- The Washington Times - Sunday, January 4, 2004

So much for going undefeated in 2004.

A game removed from one of their better performances of the season, and three days after a soul-searching meeting they hoped would restore faith in each other, the Washington Wizards reverted to their old ways yesterday in a 100-94 loss to the Milwaukee Bucks at MCI Center.

The Wizards failed to put together what would have been just their third two-game winning streak of the season and fell to 9-22.

The Bucks improved to 17-16.

As is the case so often for the Wizards, the loss was the result of them not being able to put together back-to-back halves of consistent play. They were outscored 45-39 in the second half after being tied 55-55 at halftime.

“They took it to us and we couldn’t stop them,” Wizards coach Eddie Jordan said. “We have to stay organized. That’s what we preach every day. When we’re not organized we’re not a good team.”

Some of that disorganization occurred before the game when point guard Gilbert Arenas was benched for playing pool in the players’ lounge and not being on the court for a shootaround with the team at 12:30p.m. before the 2p.m. tip-off.

“I was doing my routine, playing pool,” said Arenas, who finished with 18 points. “We have to be on the floor at 12:30 to shoot with the team.”

As muddled as Arenas’ decision making was, there were other reasons why the Wizards have lost six of their last seven games

After making all but one of their first nine shots from the floor, the Wizards’ shooting touch abandoned them.

And the prime offender was Larry Hughes. Hughes, who finished with 14 points, at one point missed 17 shots in a row and finished 5-for-23 from the field.

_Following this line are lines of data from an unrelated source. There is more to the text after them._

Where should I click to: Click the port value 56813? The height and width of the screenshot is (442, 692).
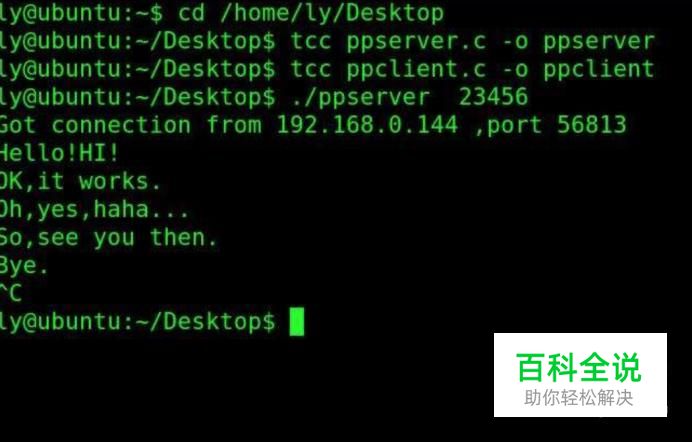(x=591, y=125)
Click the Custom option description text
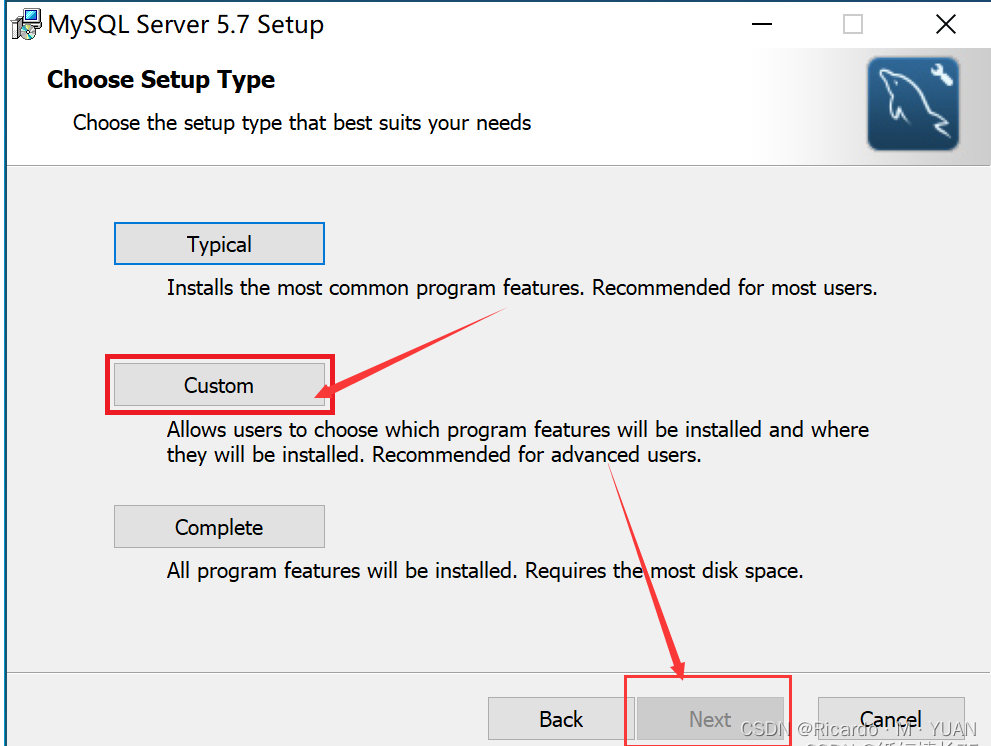 517,441
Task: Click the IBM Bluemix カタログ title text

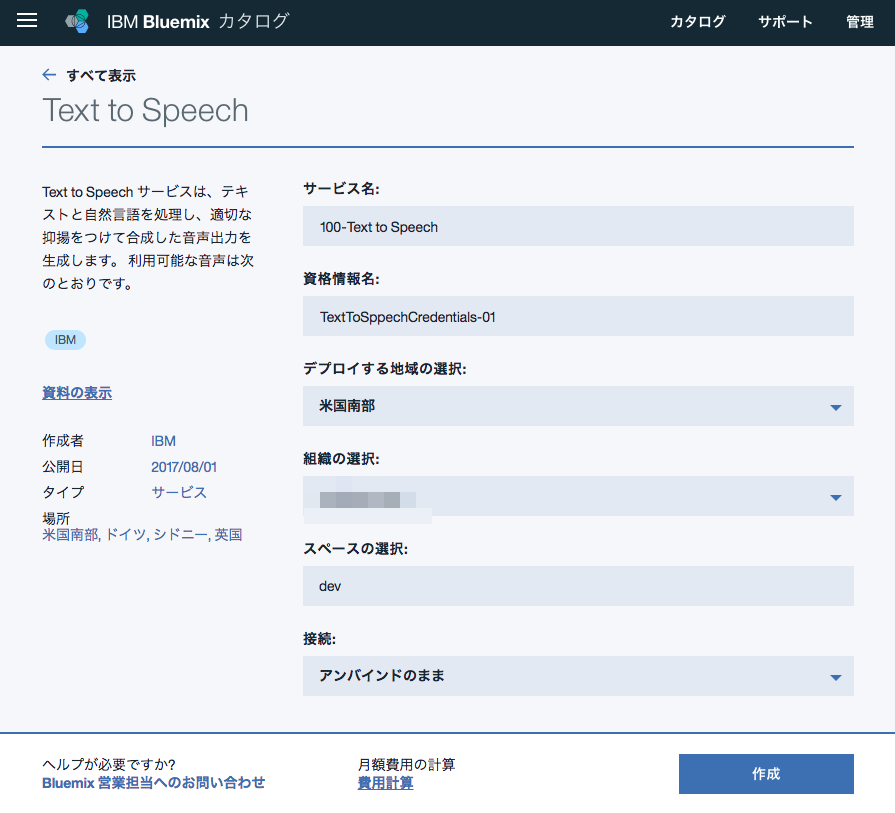Action: tap(198, 22)
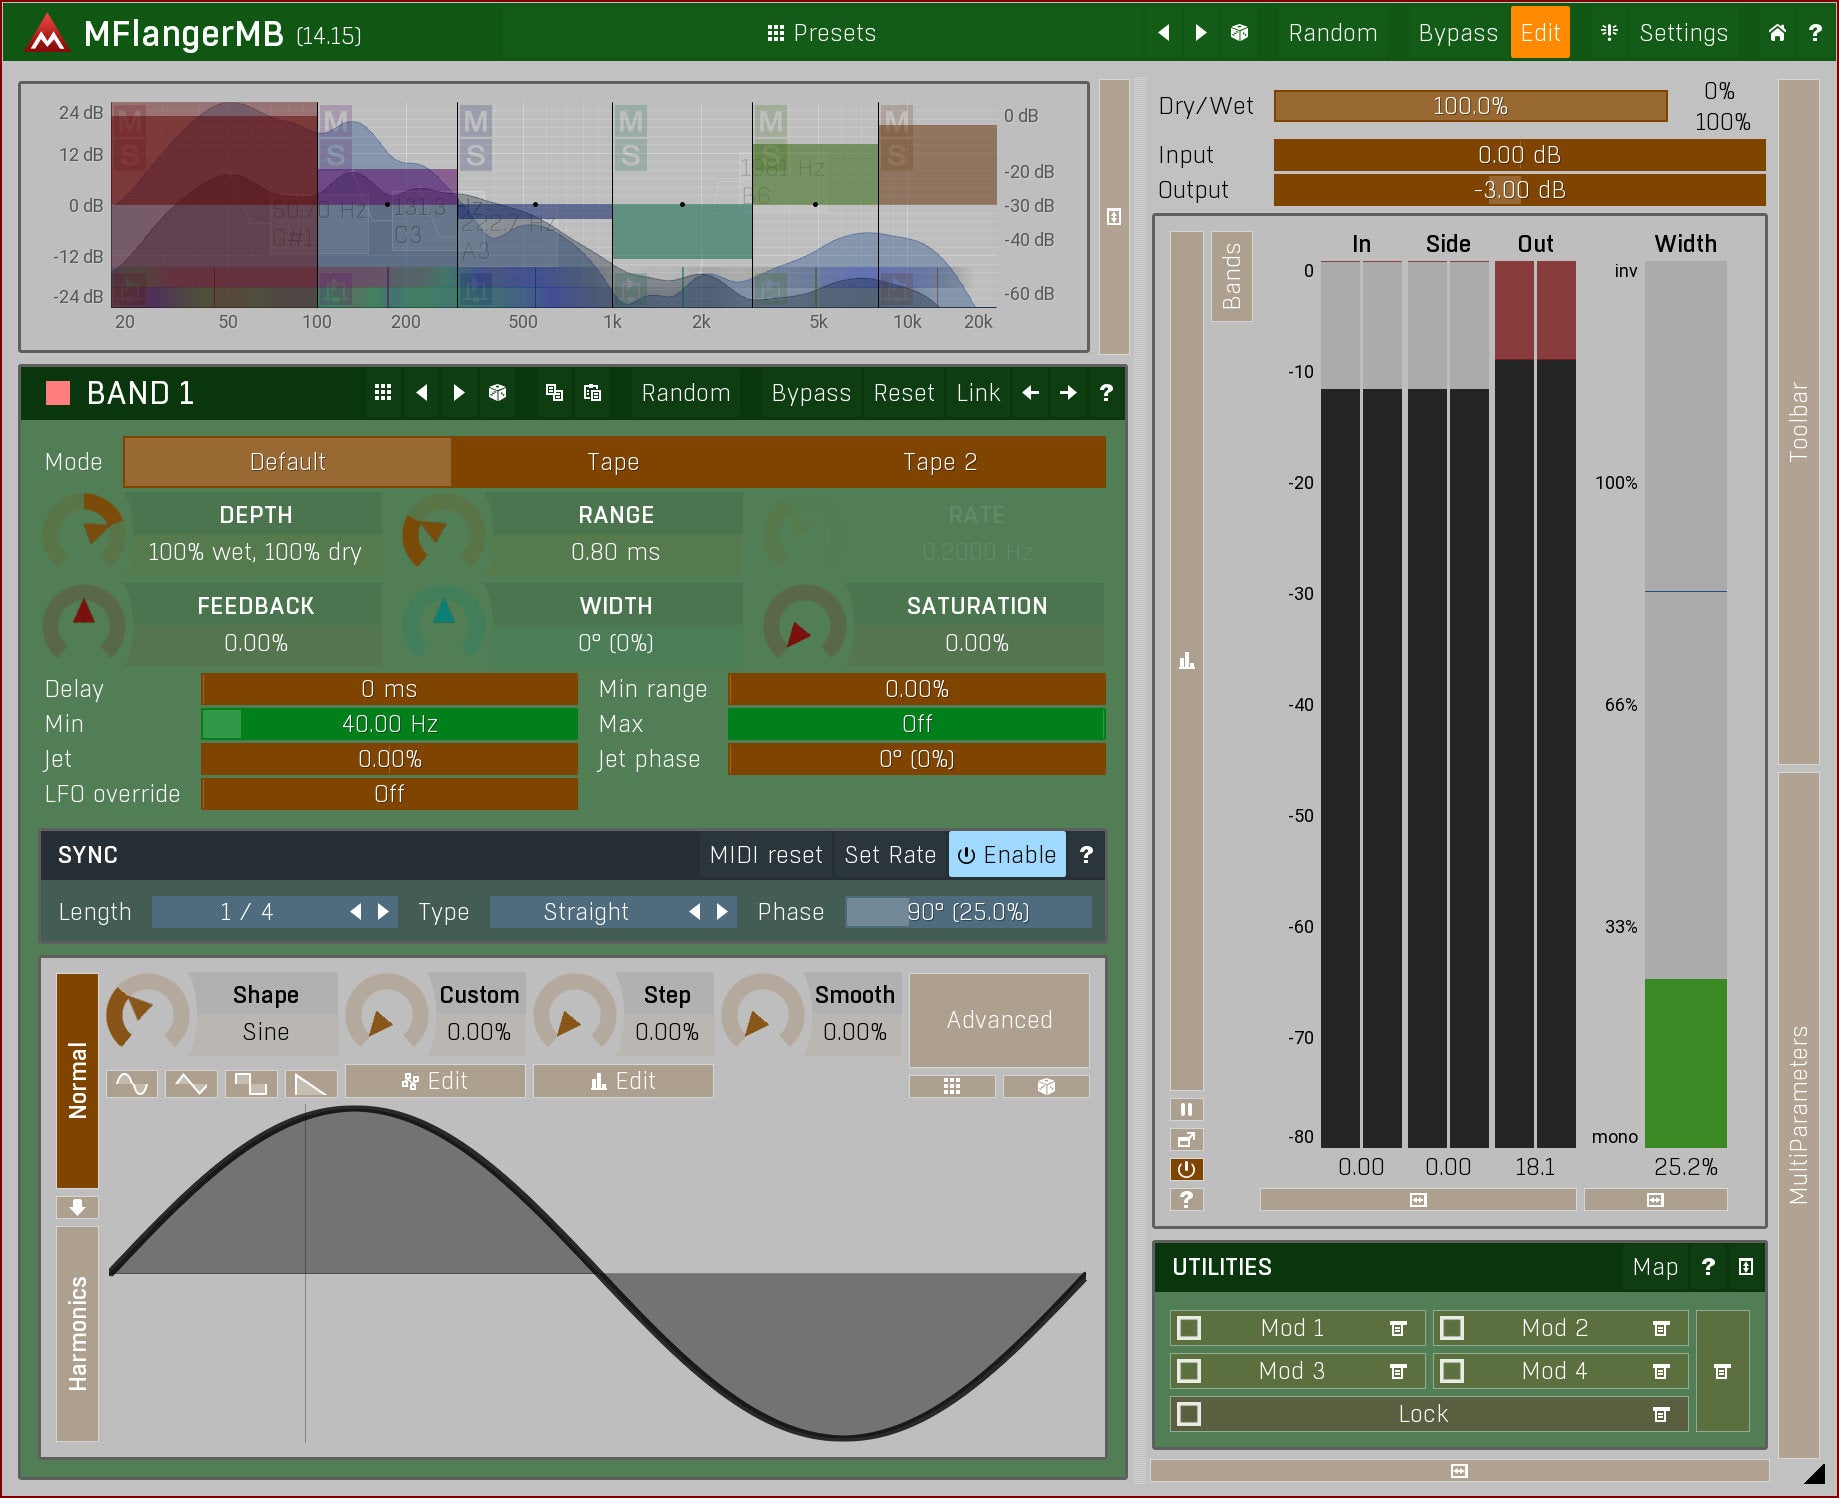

“I started out pretty good but after that it was downhill,” said Hughes, who made his first four shots. “I guess everybody has a night like this. I don’t think I would have played that long if I was taking bad shots.”

The Wizards lost despite Kwame Brown’s career-high 23 points and 11 rebounds. Brown scored 18 of his team’s 22 points during a stretch that bridged the first and second quarters. But an exhausted Brown asked to be pulled from the game with 7:05 left in the first half and scored just five points in the second half.

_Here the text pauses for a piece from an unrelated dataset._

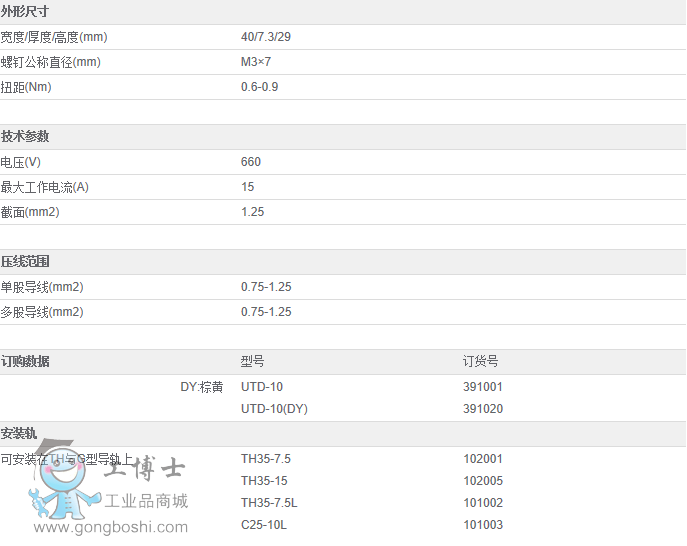The image size is (687, 546).
Task: Click order number 391001
Action: click(482, 387)
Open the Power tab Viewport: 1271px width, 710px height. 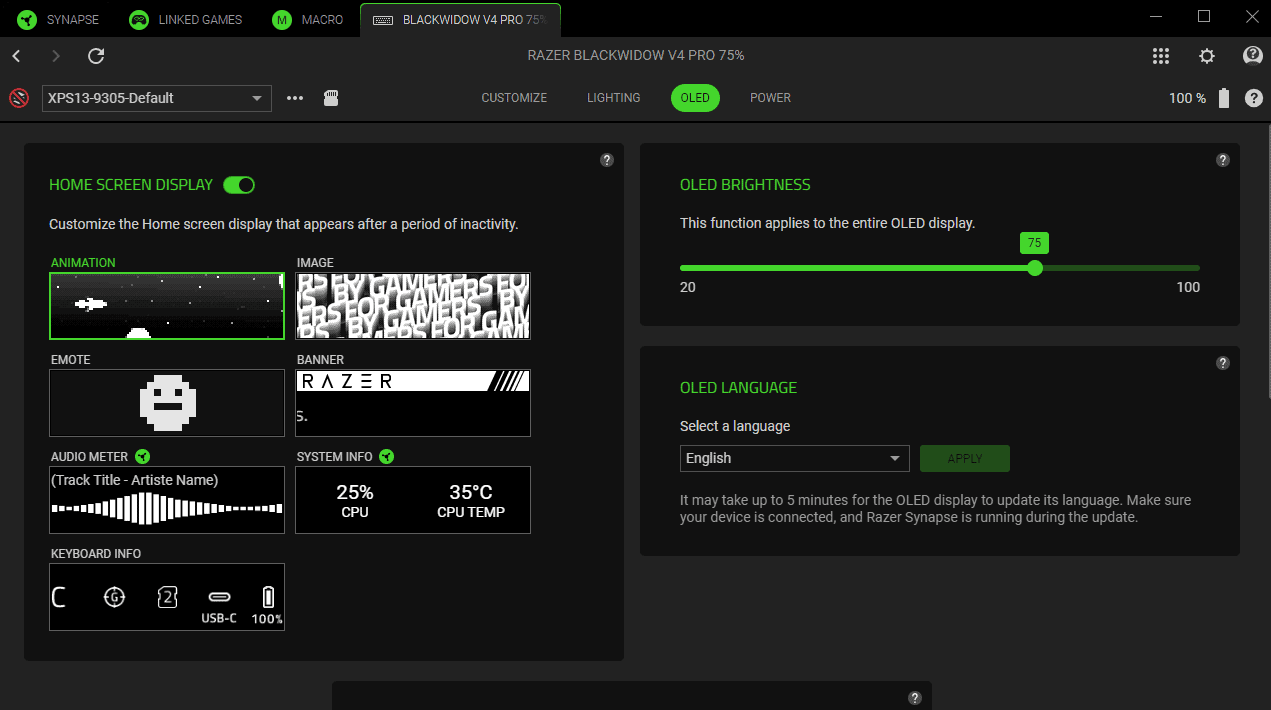(x=770, y=98)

“I asked him if he was tired,” Jordan said. “If he was not tired he was going to play. We got some relief tonight with Kwame playing well in the post.”

Brown said he was tired, but he added that the play of his teammates helped him to his career day.

“I did nothing but be in the right place at the right time,” Brown said. “Give the credit to the guards because they penetrated and kicked. If they do that I can put up those numbers every game.”

The Wizards played well enough to be tied at halftime and they looked as though they might carry that momentum into the second half and send the smallest crowd this season (12,073) home happy.

But the Wizards scored just 39 points in the second half, committed 12 of their 19 turnovers and couldn’t stop the Bucks’ Michael Redd. Redd, a reserve last season and runner-up in the Sixth Man balloting, starts now and he scored 18 of his game-high 27 points after intermission

“I believe everyone was more alert,” Bucks coach Terry Porter said of his team’s defense in the second half. “Everyone was active with their hands in the passing lanes, and we were able to get our hands on a couple of balls which helped us to get some stops when we needed them.”